__練習問題__.
1. 本文抜粋によると、大塚紗英が<Blue Stage>で歌った2曲は何ですか。
2. 次の(a)〜(c)は本文抜粋の内容と合っていますか。それぞれ「はい」か「いいえ」で答え、判断の決め手となる本文の語句をそのまま引用してください。
(a) 大塚紗英は2020年2月にエイベックスからデビューした。
(b) 「What's your Identity?」では、倒れこむなど動きの多い歌い方をした。
(c) 大塚紗英が着ていたトップスは、私服を縫い合わせて作ったものだった。

__本文抜粋__.
+ + + +

本記事では、【a nation online 2020】に出演したアーティストの中から何組か絞って、その模様をレポートする。
・大塚紗英
<Blue Stage>のトップバッターは、メディアミックスプロジェクト『BanG Dream!』の花園たえ役や、Poppin’ Partyのリードギターとしても知られる、2020年2月にエイベックスよりデビューしたシンガーソングライターの大塚紗英が務めた。大塚紗英の持ち時間は「ぬか漬け」「What's your Identity?」の2曲のみという短いもの。「ぬか漬け」では流れるようなメロディの中で、時には倒れこんで歌唱するなど動きのあるステージであったのと対照的に、「What's your Identity?」ではギターを持ちながらマイクスタンドの前で歌い上げた。今回、自分の私服を3着縫い合わせて作ったトップスと、「ぬか漬け」のMVでも着ていたスカートという衣装で登場した大塚紗英。短い時間でありながらも、自身のアイデンティティを前面に出した、印象に残るステージとなった。

+ + + +

__データ行__.

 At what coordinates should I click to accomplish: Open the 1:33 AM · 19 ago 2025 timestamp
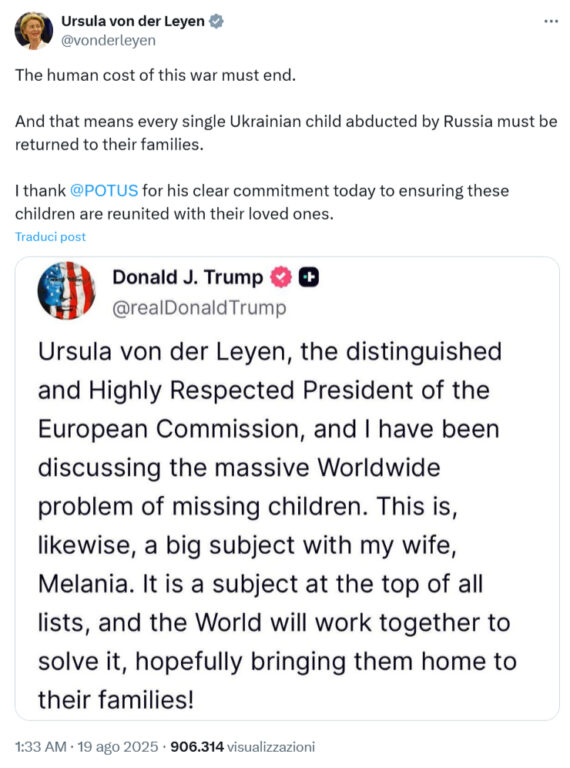click(x=87, y=747)
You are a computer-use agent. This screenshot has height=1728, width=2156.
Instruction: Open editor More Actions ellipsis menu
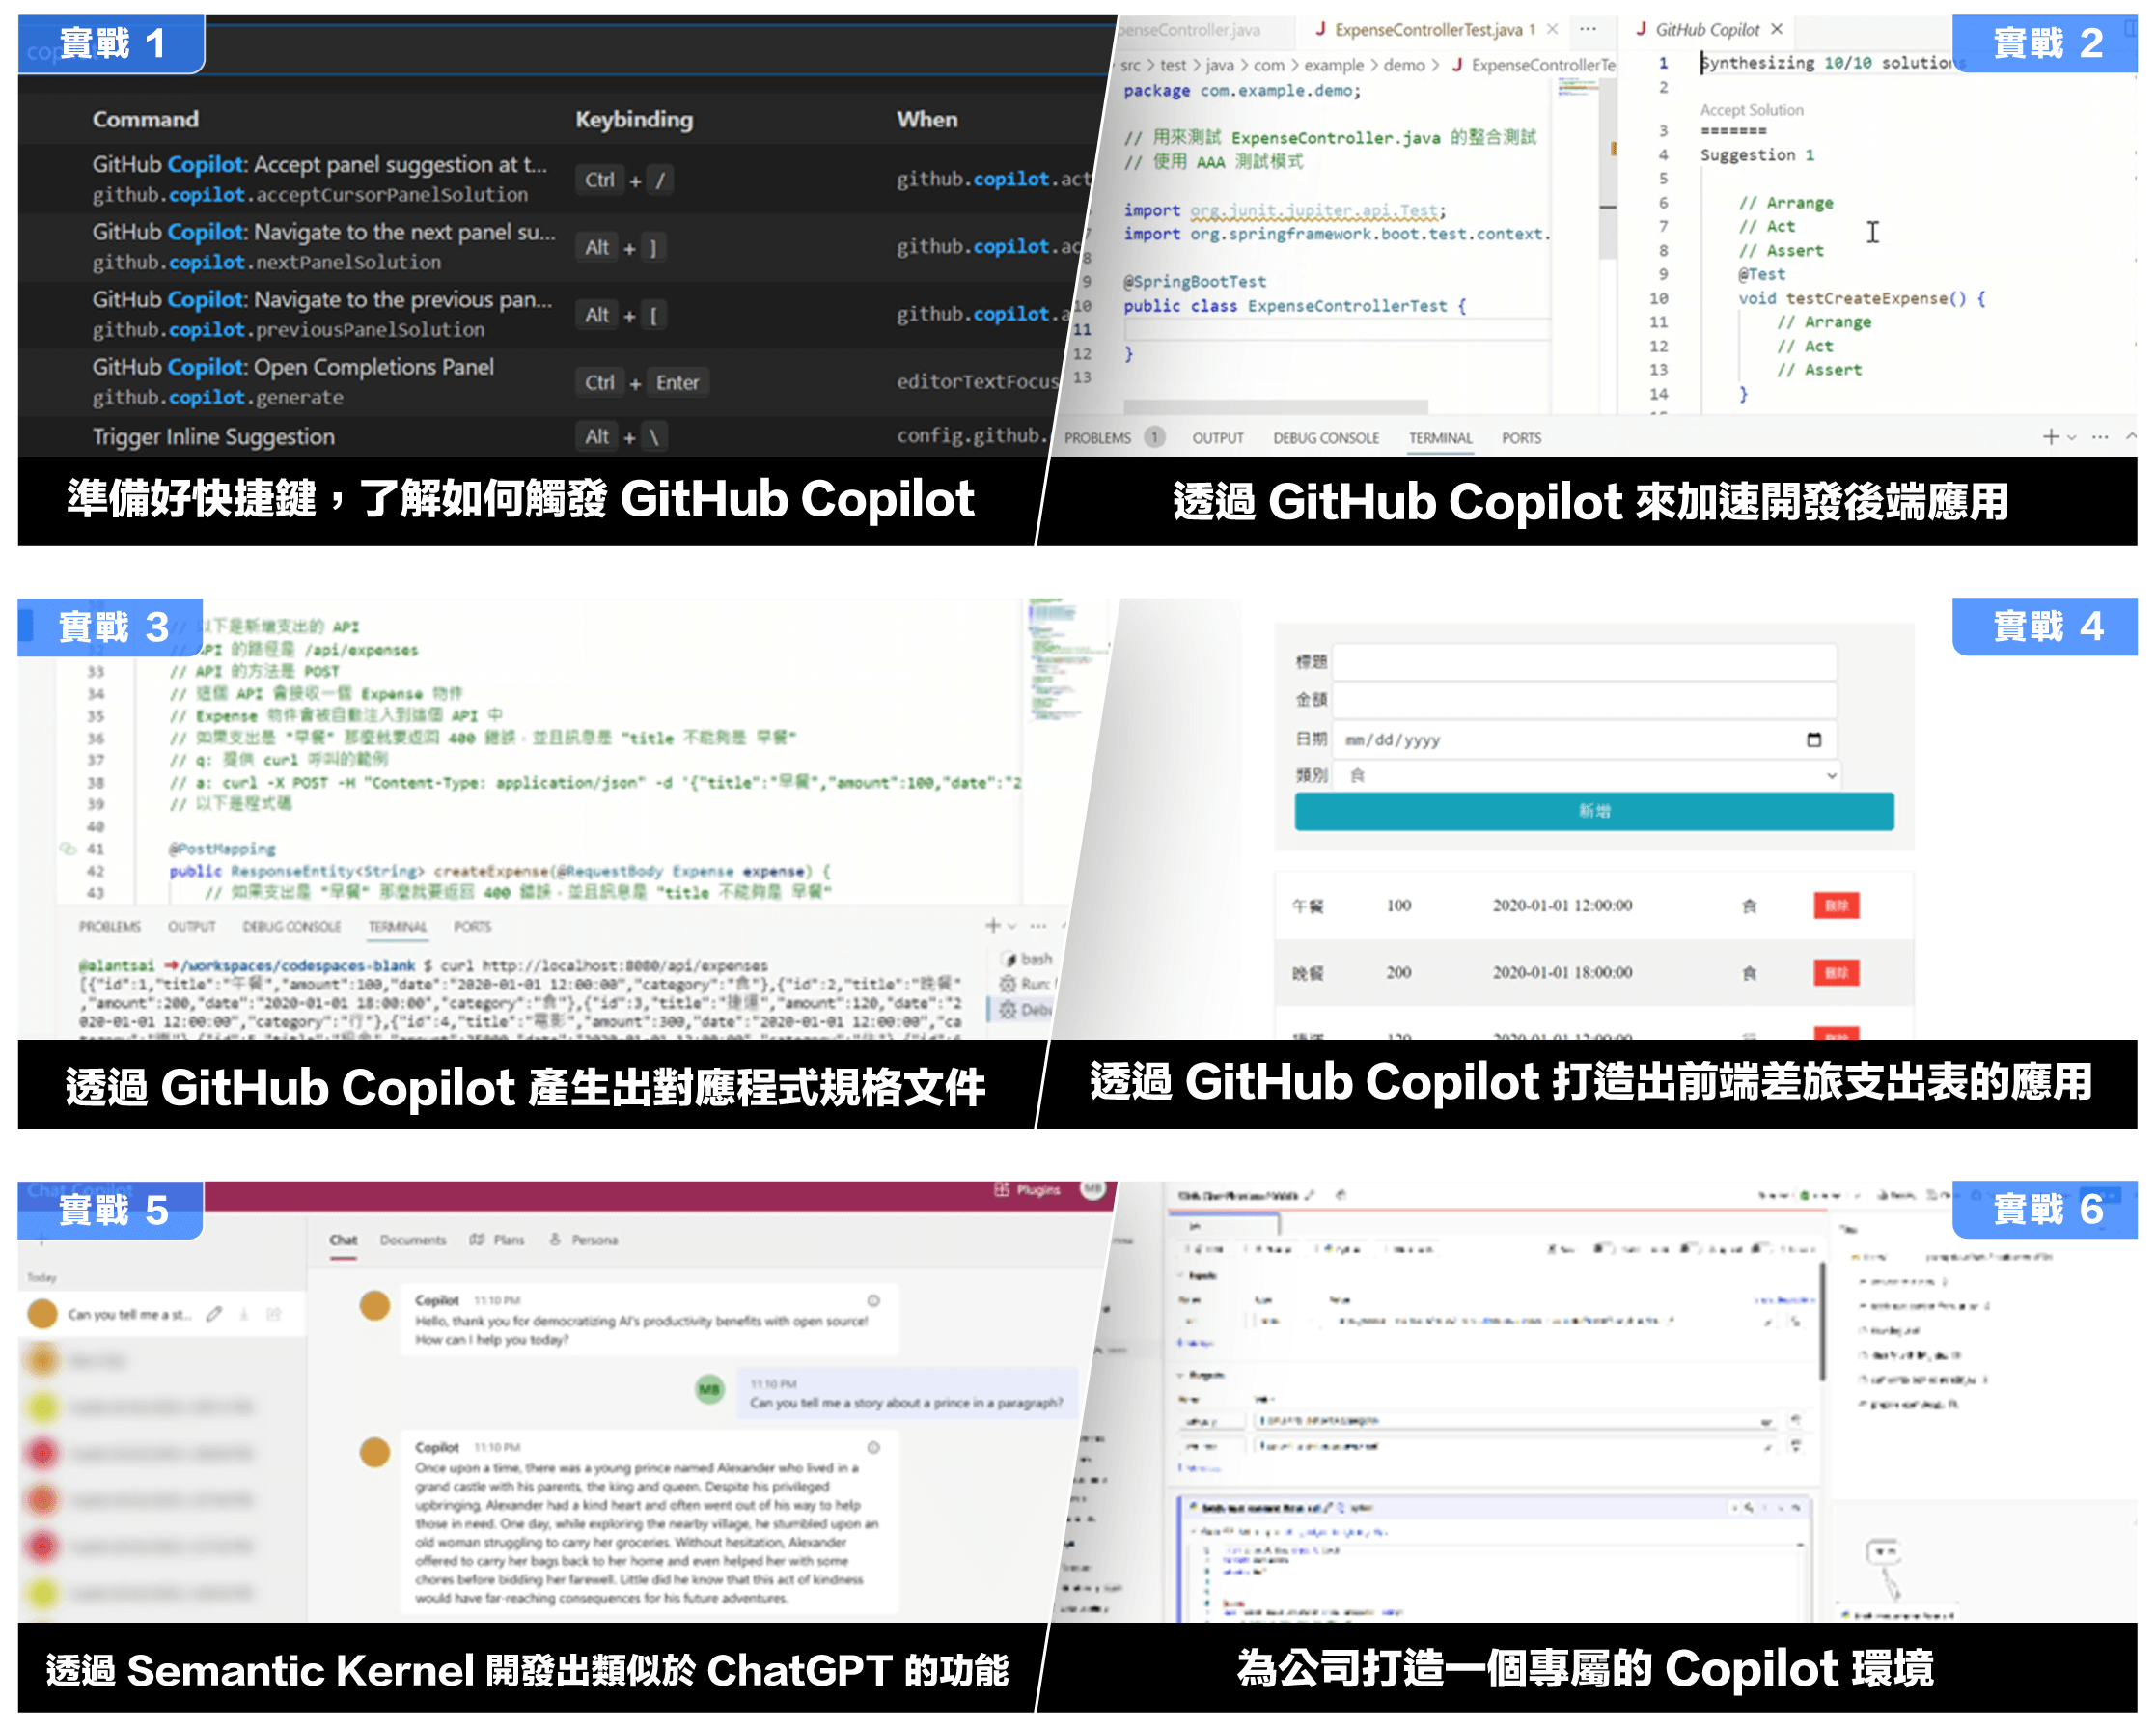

+ + + +

__解答一覧__.
1. 「ぬか漬け」と「What's your Identity?」の2曲です。

2.
(a) はい。「2020年2月にエイベックスよりデビューした」
(b) いいえ。「「What's your Identity?」ではギターを持ちながらマイクスタンドの前で歌い上げた」
(c) はい。「自分の私服を3着縫い合わせて作ったトップス」